Bukan Perawan lagi

4.7K 56 0
                                    

"Tega kamu melakukan ini padaku. Apa salahku, kak? Jangan mendekat! Jijik aku sama kamu, ternyata ini yang kakak inginkan selama ini?"

"Tidak, bukan ini yang kuinginkan. Maaf ... aku mohon jangan marah. Aku khilaf, dengar aku sayang. Please!!!"

Aku mendiamkannya, hanya tangis tiada henti yang bisa kulakukan saat ini. Menyesal pun tiada guna, nasi telah menjadi bubur. Yang sudah hilang tak mungkin bisa kembali seperti semula.

Jujur aku pun terhanyut dalam buaiannya beberapa saat yang lalu, kata-kata manisnya telah menguasai alam bawah sadarku, sehingga aku terlena dengan segala perlakuannya.

"Ken, kakak menyesal telah membuatmu sedih. Bukan maksud untuk melakukan ini semua, aku khilaf. Please, percayalah! Aku sayang dan  mencintaimu ... aku akan bertanggung jawab. Pagi nanti kakak akan mengantarmu pulang, kenalkan dengan orangtuamu ya, Niken."

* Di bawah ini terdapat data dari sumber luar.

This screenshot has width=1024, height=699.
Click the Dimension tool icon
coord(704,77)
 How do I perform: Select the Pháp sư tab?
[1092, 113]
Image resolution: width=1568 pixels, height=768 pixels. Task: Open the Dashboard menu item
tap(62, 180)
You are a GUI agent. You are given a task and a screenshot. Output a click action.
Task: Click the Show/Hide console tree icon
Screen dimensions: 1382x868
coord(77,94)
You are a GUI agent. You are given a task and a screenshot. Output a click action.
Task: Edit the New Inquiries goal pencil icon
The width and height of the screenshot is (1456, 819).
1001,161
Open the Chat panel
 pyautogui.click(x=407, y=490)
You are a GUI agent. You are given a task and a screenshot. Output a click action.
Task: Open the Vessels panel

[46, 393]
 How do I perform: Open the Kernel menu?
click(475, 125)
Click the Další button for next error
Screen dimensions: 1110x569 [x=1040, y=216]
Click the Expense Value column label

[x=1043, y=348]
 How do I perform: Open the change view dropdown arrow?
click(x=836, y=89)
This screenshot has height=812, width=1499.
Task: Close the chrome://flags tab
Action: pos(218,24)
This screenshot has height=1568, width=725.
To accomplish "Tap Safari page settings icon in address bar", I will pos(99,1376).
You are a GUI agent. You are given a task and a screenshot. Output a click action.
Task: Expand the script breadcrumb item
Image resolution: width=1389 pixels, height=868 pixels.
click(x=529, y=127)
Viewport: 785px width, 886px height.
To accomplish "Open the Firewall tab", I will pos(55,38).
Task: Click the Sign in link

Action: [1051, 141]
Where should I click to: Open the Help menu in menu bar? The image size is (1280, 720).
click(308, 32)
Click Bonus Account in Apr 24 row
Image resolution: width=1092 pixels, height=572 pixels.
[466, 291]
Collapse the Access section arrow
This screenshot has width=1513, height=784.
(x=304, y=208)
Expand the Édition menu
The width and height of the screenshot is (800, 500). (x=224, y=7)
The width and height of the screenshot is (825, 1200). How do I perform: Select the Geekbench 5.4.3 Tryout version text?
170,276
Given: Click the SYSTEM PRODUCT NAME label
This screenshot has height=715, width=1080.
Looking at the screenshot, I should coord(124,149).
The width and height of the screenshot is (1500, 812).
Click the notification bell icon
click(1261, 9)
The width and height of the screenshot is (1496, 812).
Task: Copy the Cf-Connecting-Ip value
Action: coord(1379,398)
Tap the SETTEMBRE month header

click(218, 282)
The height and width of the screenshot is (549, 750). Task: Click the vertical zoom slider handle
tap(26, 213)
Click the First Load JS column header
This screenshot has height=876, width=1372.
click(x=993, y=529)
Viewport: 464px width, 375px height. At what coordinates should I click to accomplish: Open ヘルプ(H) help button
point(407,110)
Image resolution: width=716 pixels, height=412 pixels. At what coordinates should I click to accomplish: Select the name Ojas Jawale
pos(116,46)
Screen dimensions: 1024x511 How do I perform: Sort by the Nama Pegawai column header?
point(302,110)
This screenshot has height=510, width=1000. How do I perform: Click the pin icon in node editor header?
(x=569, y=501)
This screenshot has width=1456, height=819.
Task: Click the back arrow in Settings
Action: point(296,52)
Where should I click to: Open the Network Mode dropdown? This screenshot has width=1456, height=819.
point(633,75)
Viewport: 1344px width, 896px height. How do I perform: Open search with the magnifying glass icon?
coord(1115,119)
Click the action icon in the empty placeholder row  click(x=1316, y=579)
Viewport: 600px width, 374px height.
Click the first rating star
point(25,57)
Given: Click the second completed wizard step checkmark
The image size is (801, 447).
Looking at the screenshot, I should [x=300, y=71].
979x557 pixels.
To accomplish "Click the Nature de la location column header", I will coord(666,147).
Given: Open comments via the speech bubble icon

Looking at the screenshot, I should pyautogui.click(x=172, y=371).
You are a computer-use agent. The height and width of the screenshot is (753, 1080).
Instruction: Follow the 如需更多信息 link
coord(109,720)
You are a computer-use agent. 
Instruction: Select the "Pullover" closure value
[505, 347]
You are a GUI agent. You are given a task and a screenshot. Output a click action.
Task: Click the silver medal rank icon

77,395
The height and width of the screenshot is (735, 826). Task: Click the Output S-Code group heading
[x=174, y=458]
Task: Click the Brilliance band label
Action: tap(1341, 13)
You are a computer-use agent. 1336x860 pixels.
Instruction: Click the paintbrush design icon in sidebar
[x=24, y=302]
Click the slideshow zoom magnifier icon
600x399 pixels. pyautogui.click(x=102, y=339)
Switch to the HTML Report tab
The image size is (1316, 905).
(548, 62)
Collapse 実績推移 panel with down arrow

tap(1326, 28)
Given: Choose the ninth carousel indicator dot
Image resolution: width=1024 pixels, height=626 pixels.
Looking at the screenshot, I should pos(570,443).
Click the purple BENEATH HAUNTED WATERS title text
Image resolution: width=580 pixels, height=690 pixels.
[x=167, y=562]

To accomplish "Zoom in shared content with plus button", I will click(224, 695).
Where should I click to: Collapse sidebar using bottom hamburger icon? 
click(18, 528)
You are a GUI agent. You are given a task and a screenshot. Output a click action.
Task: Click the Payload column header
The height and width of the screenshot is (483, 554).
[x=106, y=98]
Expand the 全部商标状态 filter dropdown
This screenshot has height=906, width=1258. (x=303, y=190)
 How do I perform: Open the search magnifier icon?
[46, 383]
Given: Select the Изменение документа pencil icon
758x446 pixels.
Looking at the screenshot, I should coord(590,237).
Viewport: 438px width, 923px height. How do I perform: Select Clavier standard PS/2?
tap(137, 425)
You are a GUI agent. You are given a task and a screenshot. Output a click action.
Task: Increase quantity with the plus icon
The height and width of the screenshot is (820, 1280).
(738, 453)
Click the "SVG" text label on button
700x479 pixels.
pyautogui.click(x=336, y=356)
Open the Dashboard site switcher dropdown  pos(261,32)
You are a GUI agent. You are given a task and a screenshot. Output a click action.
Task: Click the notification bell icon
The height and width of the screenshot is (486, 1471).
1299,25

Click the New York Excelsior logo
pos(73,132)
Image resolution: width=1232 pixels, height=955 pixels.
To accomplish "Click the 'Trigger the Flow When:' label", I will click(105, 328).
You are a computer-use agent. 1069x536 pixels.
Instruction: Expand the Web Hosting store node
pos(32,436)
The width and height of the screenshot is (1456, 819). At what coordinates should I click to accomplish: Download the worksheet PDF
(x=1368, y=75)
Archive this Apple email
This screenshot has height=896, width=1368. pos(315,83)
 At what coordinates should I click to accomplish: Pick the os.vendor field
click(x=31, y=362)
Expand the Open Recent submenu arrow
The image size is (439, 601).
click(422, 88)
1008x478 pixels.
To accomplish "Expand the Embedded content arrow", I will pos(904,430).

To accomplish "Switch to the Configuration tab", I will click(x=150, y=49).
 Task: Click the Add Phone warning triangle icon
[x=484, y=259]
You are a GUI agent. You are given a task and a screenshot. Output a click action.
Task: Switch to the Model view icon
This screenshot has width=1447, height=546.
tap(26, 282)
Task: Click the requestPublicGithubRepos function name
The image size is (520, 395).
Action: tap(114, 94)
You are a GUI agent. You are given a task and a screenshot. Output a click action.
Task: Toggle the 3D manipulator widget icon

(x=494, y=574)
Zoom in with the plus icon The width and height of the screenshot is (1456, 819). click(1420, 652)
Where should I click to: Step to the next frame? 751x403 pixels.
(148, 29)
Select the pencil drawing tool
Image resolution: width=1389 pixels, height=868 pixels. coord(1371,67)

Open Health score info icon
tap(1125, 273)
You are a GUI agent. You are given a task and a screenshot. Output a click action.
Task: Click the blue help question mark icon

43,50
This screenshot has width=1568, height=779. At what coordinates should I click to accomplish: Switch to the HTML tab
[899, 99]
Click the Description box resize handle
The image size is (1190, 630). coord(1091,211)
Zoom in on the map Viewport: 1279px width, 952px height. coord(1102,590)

Aku hanya mengangguk perlahan, masih tak percaya dengan apa yang telah terjadi. Kak Andri faham dengan kebimbanganku saat ini, ditariknya tanganku dalam genggamannya erat.

Tangannya meraih daguku, kecupan lembut mendarat penuh kehangatan.

"Kamu mau kan menjadi istriku, Ken? Kita akan mengarungi bahtera rumah tangga, tapi ... selepas menikah nanti jangan bekerja lagi! Cukup aku saja yang mencari nafkah untuk kamu ya sayang!" Sungguh ucapannya memang senantiasa membuatku tak berdaya.

Kali ini aku tersenyum dan mengangguk tanda setuju, dipenuhi kegembiraan tiada tara, entah mengapa secepat itu aku melupakan kejadian tadi?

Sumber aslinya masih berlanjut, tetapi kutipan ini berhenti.